Link between Mediterranean and South Asian die

Date: 30 December 2020 Tags: Miscellaneous

Issue

 Researchers studying the eating habits of people in the southern Levant region during the Bronze and Early Iron Age have found evidence of foods from South Asia, including bananas, sesame and turmeric.

 

Background

Bananas are among the most consumed fruits around the globe, but there is new archaeological evidence to suggest they became part of the wider global diet much earlier than once believed. 

 

Details

  • This new finding shows the Levant region had been trading with South Asia, where bananas, sesame and turmeric were widely cultivated, as early as 3,500-4000 years ago.

  • The finding suggests complexity and intensity of Indo-Mediterranean trade during the Bronze Age as well as the degree of globalisation in early Eastern Mediterranean cuisine.

  • This means that the development of certain crucial elements of modern Levantine cuisine, such as the sesame seed paste known as tahini and ras el-hanout, a spice mix that includes turmeric, can be traced back to this early period.

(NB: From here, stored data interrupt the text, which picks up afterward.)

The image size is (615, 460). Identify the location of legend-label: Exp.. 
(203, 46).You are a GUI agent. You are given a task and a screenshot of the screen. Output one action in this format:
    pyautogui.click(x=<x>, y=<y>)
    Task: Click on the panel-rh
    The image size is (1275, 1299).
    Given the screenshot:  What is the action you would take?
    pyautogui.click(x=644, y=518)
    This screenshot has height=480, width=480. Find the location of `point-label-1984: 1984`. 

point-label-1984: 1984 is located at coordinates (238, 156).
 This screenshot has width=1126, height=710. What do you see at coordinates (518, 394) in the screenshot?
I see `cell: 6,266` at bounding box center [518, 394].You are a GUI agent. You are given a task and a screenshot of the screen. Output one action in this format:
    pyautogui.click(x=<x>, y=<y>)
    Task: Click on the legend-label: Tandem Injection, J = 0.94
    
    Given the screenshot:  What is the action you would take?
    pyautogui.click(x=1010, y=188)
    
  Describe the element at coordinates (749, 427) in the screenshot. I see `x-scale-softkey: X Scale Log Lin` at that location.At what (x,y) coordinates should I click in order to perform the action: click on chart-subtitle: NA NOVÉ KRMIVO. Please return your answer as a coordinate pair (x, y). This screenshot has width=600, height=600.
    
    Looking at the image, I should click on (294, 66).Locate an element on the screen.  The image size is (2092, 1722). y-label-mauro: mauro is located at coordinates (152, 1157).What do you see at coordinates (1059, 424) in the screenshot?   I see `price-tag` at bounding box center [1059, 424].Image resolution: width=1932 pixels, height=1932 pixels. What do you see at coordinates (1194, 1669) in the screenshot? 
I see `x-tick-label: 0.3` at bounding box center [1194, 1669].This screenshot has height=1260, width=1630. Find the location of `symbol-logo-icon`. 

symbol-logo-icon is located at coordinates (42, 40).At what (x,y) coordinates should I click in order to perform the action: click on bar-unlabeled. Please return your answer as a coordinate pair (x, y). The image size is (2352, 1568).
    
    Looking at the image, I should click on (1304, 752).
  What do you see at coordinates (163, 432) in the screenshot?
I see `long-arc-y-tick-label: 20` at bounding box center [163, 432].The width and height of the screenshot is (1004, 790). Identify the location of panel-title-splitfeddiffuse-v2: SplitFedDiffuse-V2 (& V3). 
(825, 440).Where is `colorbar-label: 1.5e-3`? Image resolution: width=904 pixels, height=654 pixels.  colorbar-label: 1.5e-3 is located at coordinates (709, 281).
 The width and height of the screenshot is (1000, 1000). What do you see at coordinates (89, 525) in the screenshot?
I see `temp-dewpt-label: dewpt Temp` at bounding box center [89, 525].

  • The evidence on which the study is based comes from the dental calculus or calcified dental plaque drawn from the teeth of 14 skulls.

  • Dental calculus is now considered an invaluable source of insight into the way ancient peoples lived. Dental calculus has been found to trap a lot of evidence, from DNA to food molecules to bacteria, and helps shed light on a number of different things.

The Levant

  • The Levant is an approximate historical geographical term referring to a large area in the Eastern Mediterranean region of Western Asia.

  • It includes  present-day Syria, Lebanon, Jordan, Israel, Palestine and most of Turkey south-east of the middle Euphrates.

  • In its widest historical sense, the Levant included all of the Eastern Mediterranean with its islands, countries along the Eastern Mediterranean shores, extending from Greece to Cyrenaica in eastern Libya.